--- Selected extract ---

=== Begin Enclosure ===

6.28.2020

dust in the air

I descend the stairs into another new day and find the boys at the counter, a cereal bowl assembly line. I pour myself a cup of coffee, the spine of the morning, and babysit the toast because what else is there to do? I mean, besides trying to keep up with all the housework and helping the boys with science experiments slash hoping they don't blow up the back fence. Plus feeding them all day long.

While I bounce between binge-watching the what-ifs in my own head and doom scrolling headlines for each new terror, the boys vacillate between intense wrestling and civic urgency and screen time trance and timber forts. We talk about discrimination and atmospheric instability and covid and all the other horrible things - like dust in the air, invisible even if you're choking on them. And I know these ideas roll around in their brains because occasionally questions emerge, particularly when we're doing something else, like cloud-gazing or creeking.
How much danger is there? 
Does everyone have white skin underneath? 
Why doesn't everyone wear a mask? 
What can we do to make black people feel safe? 
But their minds always come back to what's present and graspable, like what I have fixed them for lunch and Do we have anything for dessert? 

All the hiking and cooking, all the deep conversations and frivolous activity, and still plenty of time to try to figure out how my self-worth interacts with doing nothing.

=== End Enclosure ===

Dataset records
=== Begin Enclosure ===

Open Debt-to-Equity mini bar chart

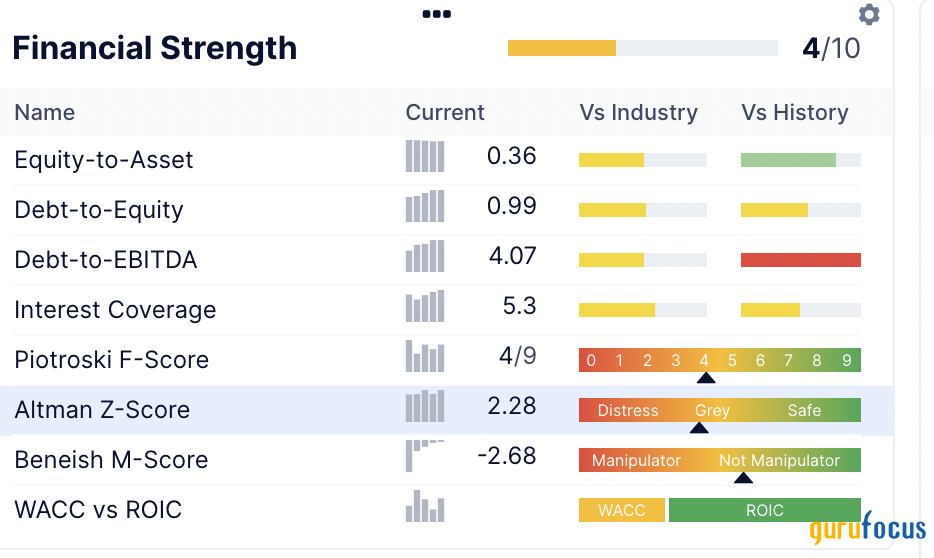coord(425,207)
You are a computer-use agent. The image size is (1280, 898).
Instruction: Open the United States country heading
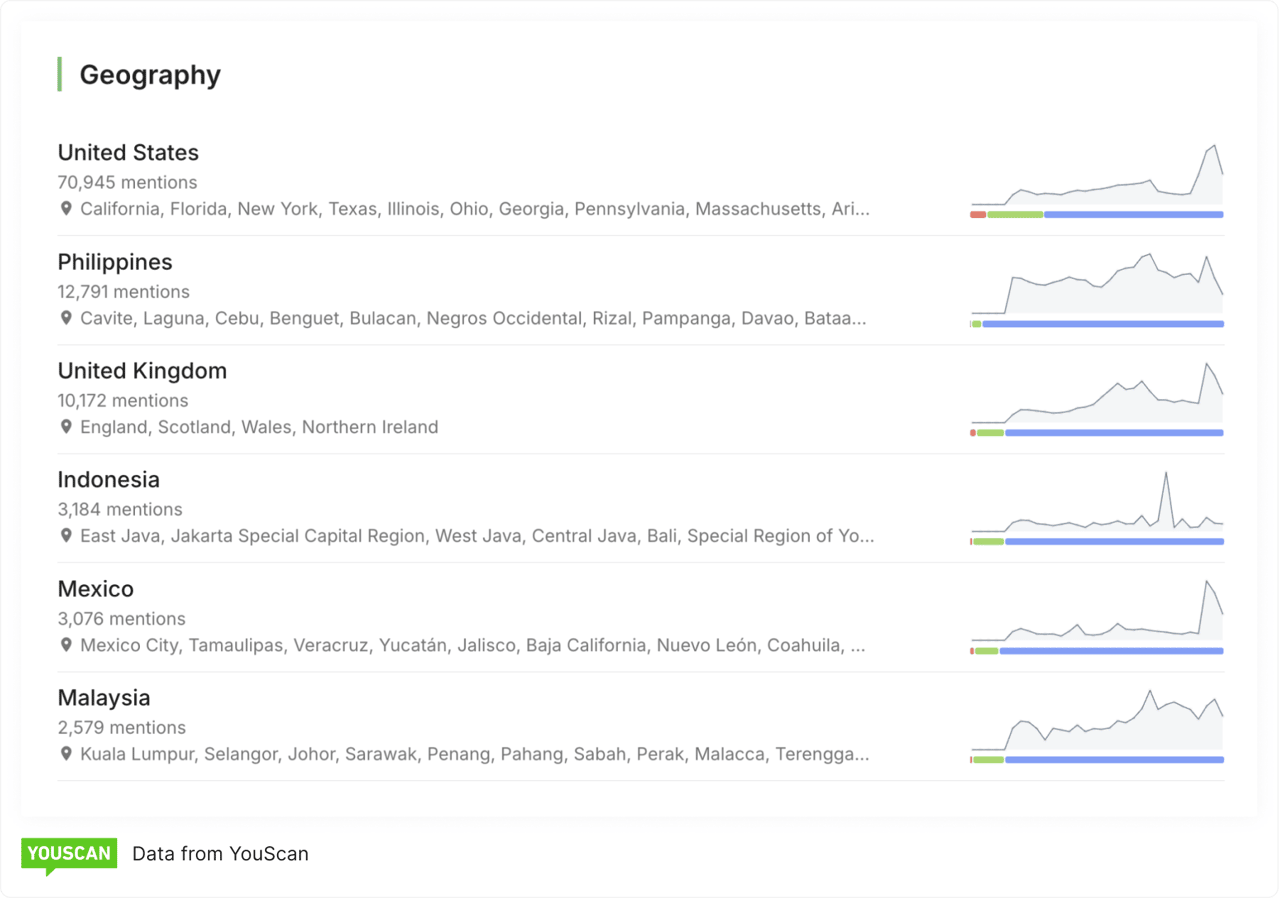(128, 153)
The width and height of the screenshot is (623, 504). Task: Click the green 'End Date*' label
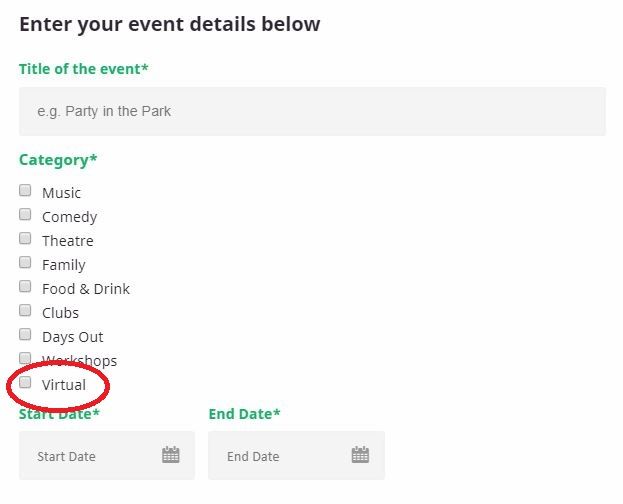click(x=244, y=414)
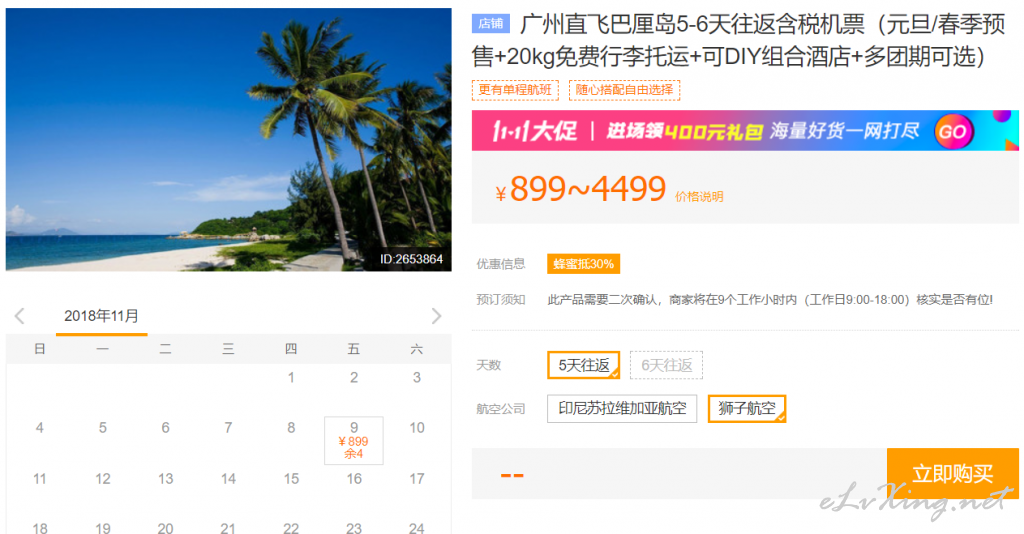The width and height of the screenshot is (1024, 534).
Task: Click 立即购买 buy now button
Action: pyautogui.click(x=952, y=473)
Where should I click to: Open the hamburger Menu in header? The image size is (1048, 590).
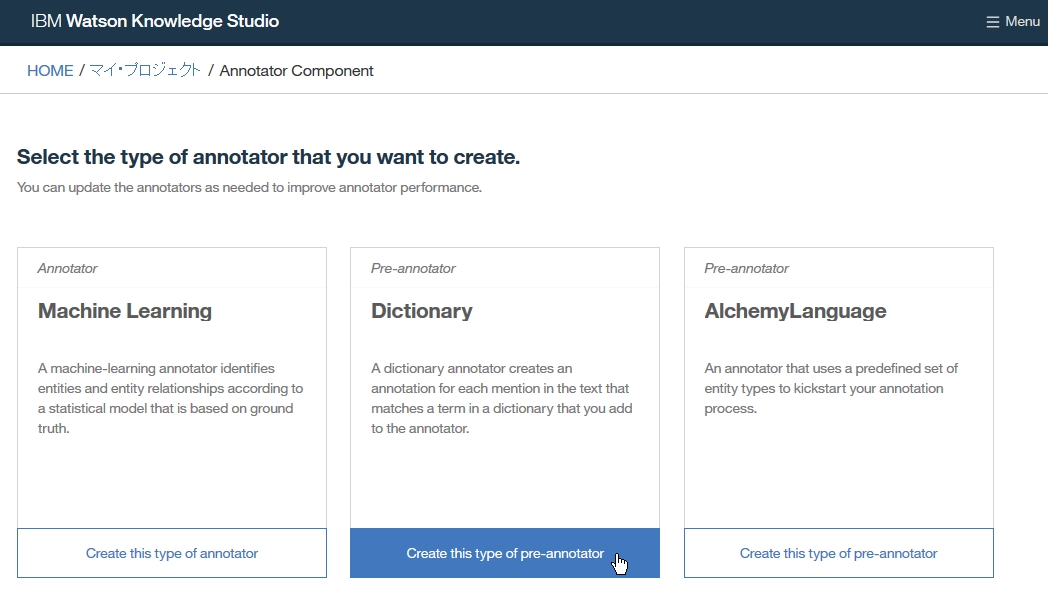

=== End Enclosure ===

--- What is being asked ---
Reproduce the passage of "dust in the air" from "Does everyone have" to "with doing nothing.", swapping "lunch" for "dinner". The listing above is separate material, unrelated to the text.

--- Your response ---
Does everyone have white skin underneath? 
Why doesn't everyone wear a mask? 
What can we do to make black people feel safe? 
But their minds always come back to what's present and graspable, like what I have fixed them for dinner and Do we have anything for dessert? 

All the hiking and cooking, all the deep conversations and frivolous activity, and still plenty of time to try to figure out how my self-worth interacts with doing nothing.